We’ve made collecting those metrics extremely cheap and then we collect them as much as possible and that helps us close all these loops. That helps us build systems where we can detect drift and we can make sure they’re heading for stable states and not heading for unstable states. We try to avoid infrequent actions. If we have a process that’s happening once a year, it’s almost certainly doomed to failure. If it’s happening once a day, it’s probably ok.

My classic favorite example of this as an Open Loop process, is certificate rotation. I happened to work on TLS a lot, it’s something I spent a lot of my time on. Not a week goes by without some major website having a certificate outage. Often it’s because they’ve got a three-year or a one-year certificate and they put it on their boxes. They’re, “I don’t have to think about it for another year or three”, and then the person leaves and there’s nothing really monitoring it, nobody’s getting an email, and then that day comes and the certificate isn’t valid anymore and we’re in trouble.

A really common Open Loop is credential management in general, of which this is just one example. Everywhere else we built, we have this problem too, we have to keep a lot of certificates in sync, so we built our own certificate management system and we actually made it public. We use this ourselves, it’s tied into EOB and CloudFront and a bunch of things. Amazon manager is monitoring certificates as well, looking for any drift, making sure that the load balancer that should have things really has them, that a CloudFront distribution that should have it really has it.

It’s even possible to monitor and alert and so on and uncertified expiry times if you’ve loaded them in manually. The magic to fixing these Open Loops is to really think about measuring first, like I said with that earliest example about just taking feedback and integrating that, but approaching systems design as, “I’m not going to write a script or a control system that just does X, then Y, then Z.” Instead, I’m going to approach it as, “I’m going to describe my desired state, so it’s a bit more declarative, and then I’m going to write a system that drives everything to that desired state.” It was a very different shape of systems. You’ll just write your code very differently when you’ve got that mental model.

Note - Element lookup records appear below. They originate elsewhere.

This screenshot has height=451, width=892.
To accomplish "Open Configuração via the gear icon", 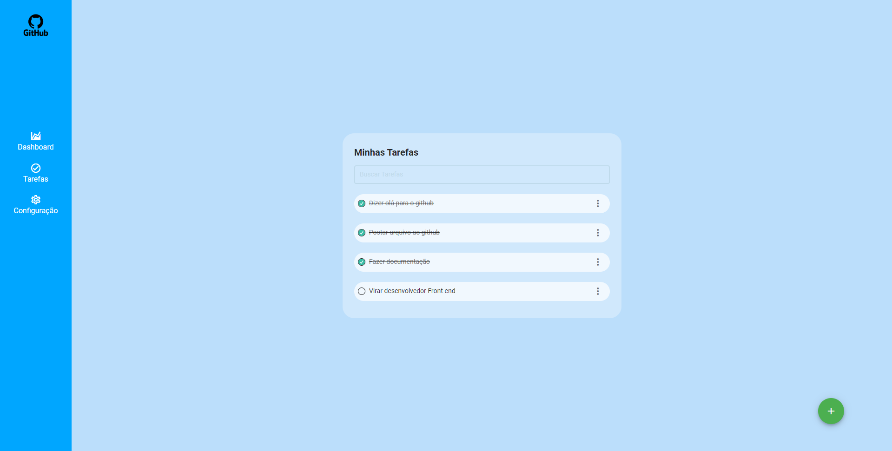I will point(36,199).
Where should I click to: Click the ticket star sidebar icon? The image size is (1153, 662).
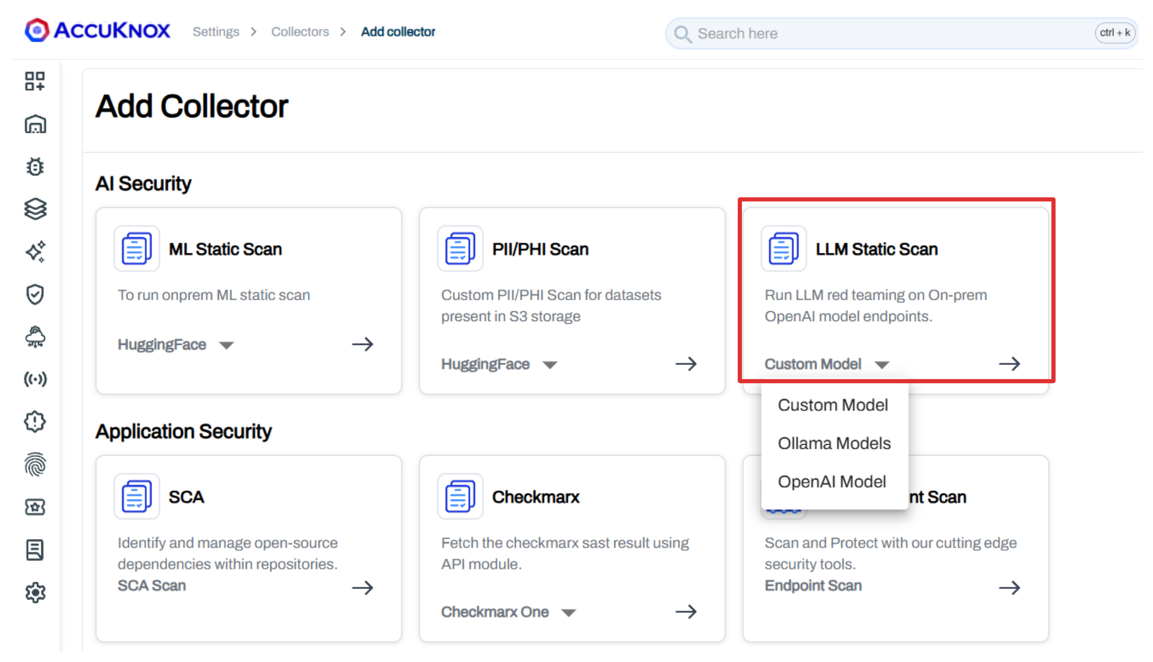pyautogui.click(x=35, y=507)
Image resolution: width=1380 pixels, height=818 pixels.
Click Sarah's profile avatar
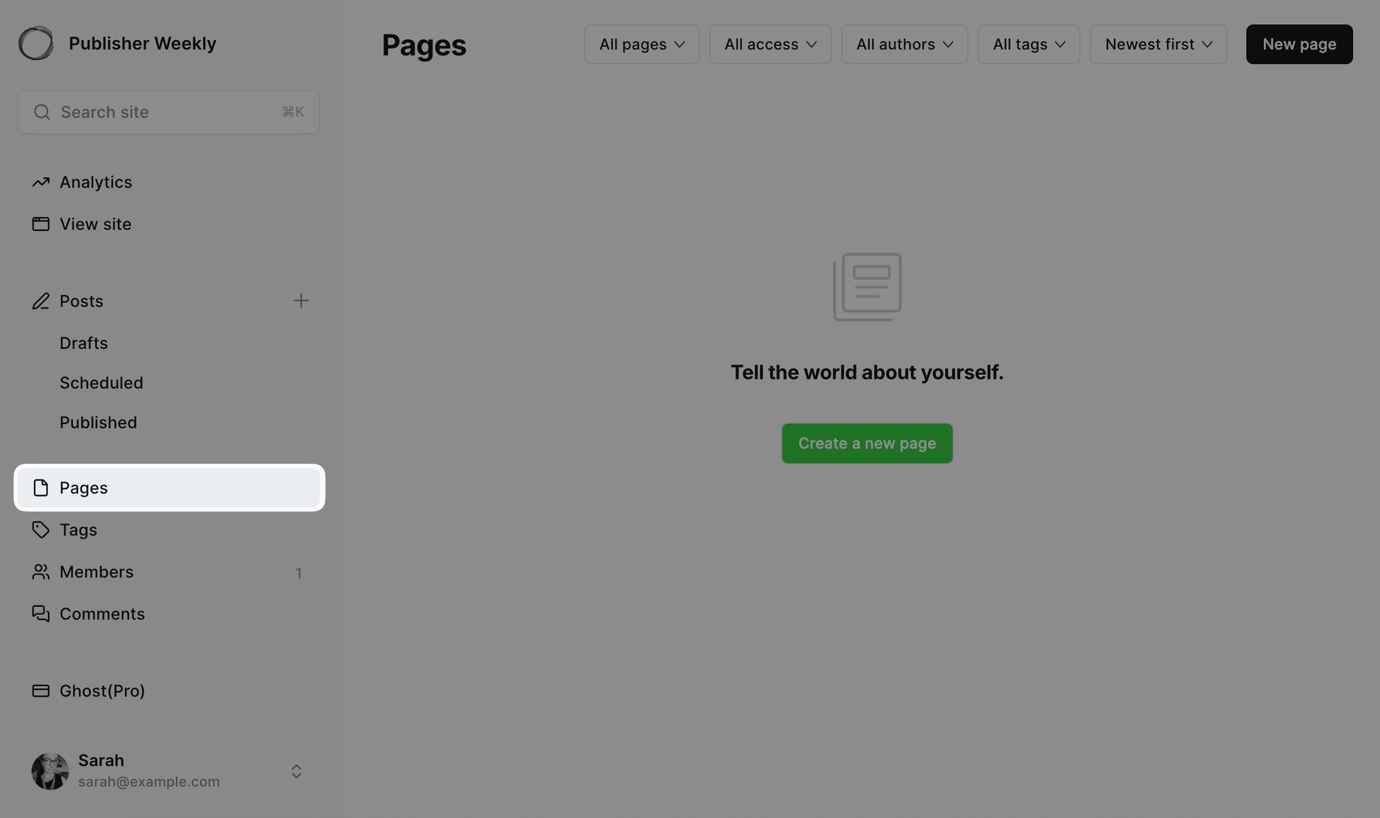point(50,771)
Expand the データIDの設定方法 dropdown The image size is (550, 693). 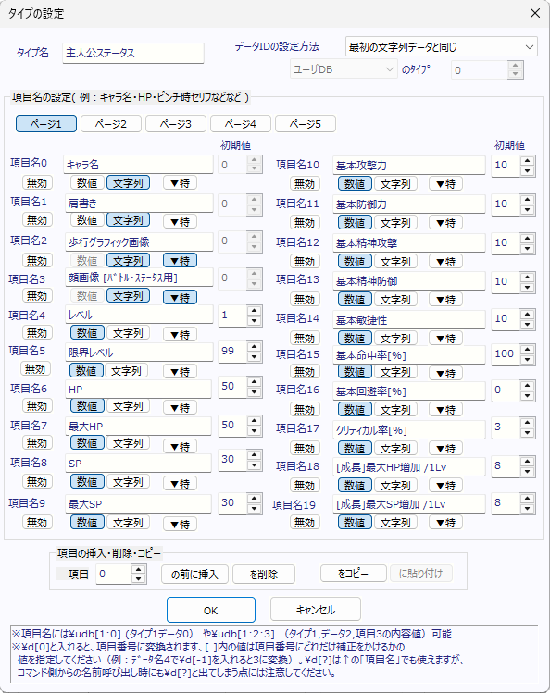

In my experience, that model is far better, because it is a closed-loop from day one, far better because they tend to be more succinct ways to just describe these systems, far better because it can also be dual purpose. Often your provisioning system can be the same as a control system. For example, you show up on day one and you’ve got a new region to build in our case, or availability zone to build. You can just run your control plane and it starts off and the error is, I don’t have any of my hosts so provision them, because that’s what it’s meant to do. That’s what it’s built to do, and it ends up having a dual role, which is cool.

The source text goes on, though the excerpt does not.